En plus de la grossesse, il existe plusieurs motifs pour lesquels un employeur n'a pas le droit de vous congédier ou de vous punir. Éducaloi vous explique, dans cet article, vos droits et vos recours à l'encontre de ce que la Loi sur les normes du travail appelle les «pratiques interdites ».

Est-ce que la Loi sur les normes du travail s'applique à moi?

La Loi sur les normes du travail s'applique à la plupart des salariés au Québec. Un salarié est une personne qui travaille pour un employeur et qui a droit à un salaire.

Toutefois, il existe de nombreux travailleurs qui ne sont pas visés par une partie ou par la totalité de cette loi.

Quels sont les motifs pour lesquels mon employeur n'a pas le droit de me congédier ou de prendre des mesures contre moi?

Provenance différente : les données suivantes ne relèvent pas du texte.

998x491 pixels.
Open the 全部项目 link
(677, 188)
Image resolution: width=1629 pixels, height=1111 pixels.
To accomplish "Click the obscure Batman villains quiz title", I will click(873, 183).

Si vous êtes un salarié visé par la Loi sur les normes du travail, votre employeur ne peut pas vous congédier, vous suspendre, vous déplacer, vous discriminer, vous rétrograder ou vous imposer tout autre type de sanction pour l'une des raisons suivantes, que la loi qualifie de « pratiques interdites » :

  • parce que vous avez exercé un droit prévu par la Loi sur les normes du travail ou un de ses règlements;
  • parce que la Commission sur les normes, l'équité, la santé et la sécurité du travail (CNESST) effectue une enquête dans un de ses établissements;
  • parce que vous avez fourni des renseignements à la Commission ou à l'un de ses représentants sur l'application des normes du travail ou parce que vous avez témoigné dans une poursuite s'y rapportant;
  • parce qu'une saisie prélevée à même le salaire a été pratiquée à votre égard ou pourrait l'être;
  • parce que vous devez payer une pension alimentaire à même votre salaire;
  • parce que vous êtes enceinte;
  • pour tenter d'échapper à l'application de la Loi sur les normes du travail ou l'un de ses règlements;
  • parce que vous avez refusé de travailler au-delà de vos heures habituelles de travail à cause d'obligations reliées à la garde, à la santé ou à l'éducation de votre enfant ou celui de votre conjoint, ou en raison de l'état de santé d'un membre de votre famille (conjoint, père, mère, frère, soeur, grands-parents), bien que vous ayez pris des moyens raisonnables pour assumer autrement ces obligations;
  • parce que vous avez dénoncé un acte répréhensible au sens de la Loi concernant la lutte contre la corruption ou vous avez collaboré à une vérification ou à une enquête portant sur un tel acte;
  • parce que vous avez exercé un droit prévu par la Loi sur les régimes volontaires d'épargne-retraite;
  • pour tenter d'échapper à l'application de la Loi sur les régimes volontaires d'épargne-retraite;
  • parce que vous avez atteint ou dépassé l'âge de retraite ou encore le nombre d'années qui vous permettrait de prendre votre retraite.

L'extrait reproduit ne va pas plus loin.